Im trying to ascertain, and solve the reason behind the ACK FIN retransmissions outlined in the screenshot below. I am running a ubuntu 18 apache server with PHP, which is communicating with a XML service provider via PHP curl (PHP 7.3). During the XML conversations the server in question seems to time out at random intervals. This has a effect on the xml service of either timing out or returning an incomplete xml resultset. Another developer has informed me they had similar issues, and resorted to a PHP loop to retry failed requests several times until the service responded correctly (from their own client dev boxes). This points to the theory something may be wrong on the server side, however I cannot entertain this until i've excluded all possibilities my side.(what if the other devs used the same client OS as me? etc)

I have tested extensively from postman on my local windows machine, however I cannot get timeouts/errors to happen here. Not sure whether postman has some kinda error correcting mechanism, or whether my windows itself seems to jive better against the TCPIP stack of the server machine.

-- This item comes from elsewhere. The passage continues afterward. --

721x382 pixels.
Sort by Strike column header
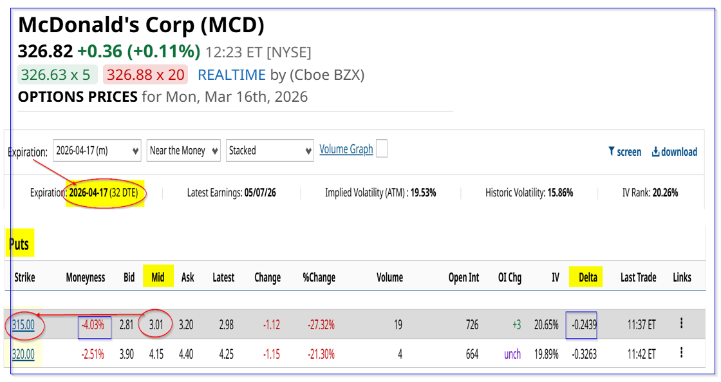pos(24,278)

What I have tried so far: - knocked the connection down from https to http so i can capture with wireshark on the Ubuntu client (https as the cause excluded at the same time) - changed MTU from 9001 (ec2 instance) to 1500 and 1492 respectively, problem still there, service server's MTU appears to be 1500 - enabled keepalives on curl, no effect - attempted different timeouts and connection timeouts in curl settings, no effect - attempted the same loop in php to retry the request. added a flag to sever the tcp connection completely if retrying within curl, no effect, retried requests will still time out sometimes, other times they return what is expected in xml. Seemingly random. From 20 requests maybe 2 may fail.

notes: Seems like after the client sends a post xml request, server responds with an ACK, but never sends the status 200, as I captured this when the request failed. This seems to result in repeated FIN ACK retransmissions from client, some error correction seems to happen here however this does not bubble up to the XML layer to present a complete request, instead CURL issues a timeout whilst it is waiting for the response. In wireshark I could see the incomplete answer, ie about half of xml reconstructed at line 42. My only hunches are that maybe the server is a windows box which may somehow be incompatible with the ubuntu's tcp ip stack, or that it is simply a bug on the server which may not be fixed no matter what I do, aside from repeated requests.

Any ideas? I am not an TCPIP expert so FINS and ACKS are only generally comprehended :) what would you try next?

wireshark screenshot


Solution

  • There is a lot that can be decoded from the network capture. First note that frames 46 and 47 (the start of a subsequent TCP connection since we don't see the start of the connection in question) negotiate a maximum segment size (MSS) of 1460. However, frame 53 has 4380 bytes (3 times MSS) and frame 55 has 7300 bytes (5 times MSS). This is most likely because the network capture was taken on the client host and some form of receive offloading is enabled on the NIC or the driver. In general it is best to get a network capture off the network (e.g. by spanning a switch port and getting a capture from the NIC on the spanned port in promiscuous mode). So keep in mind that what we see in the capture is not exactly what was on the wire.

    We see the request under consideration being sent in frame 34 and then we see it acknowledged (with sequence 510) 11ms later.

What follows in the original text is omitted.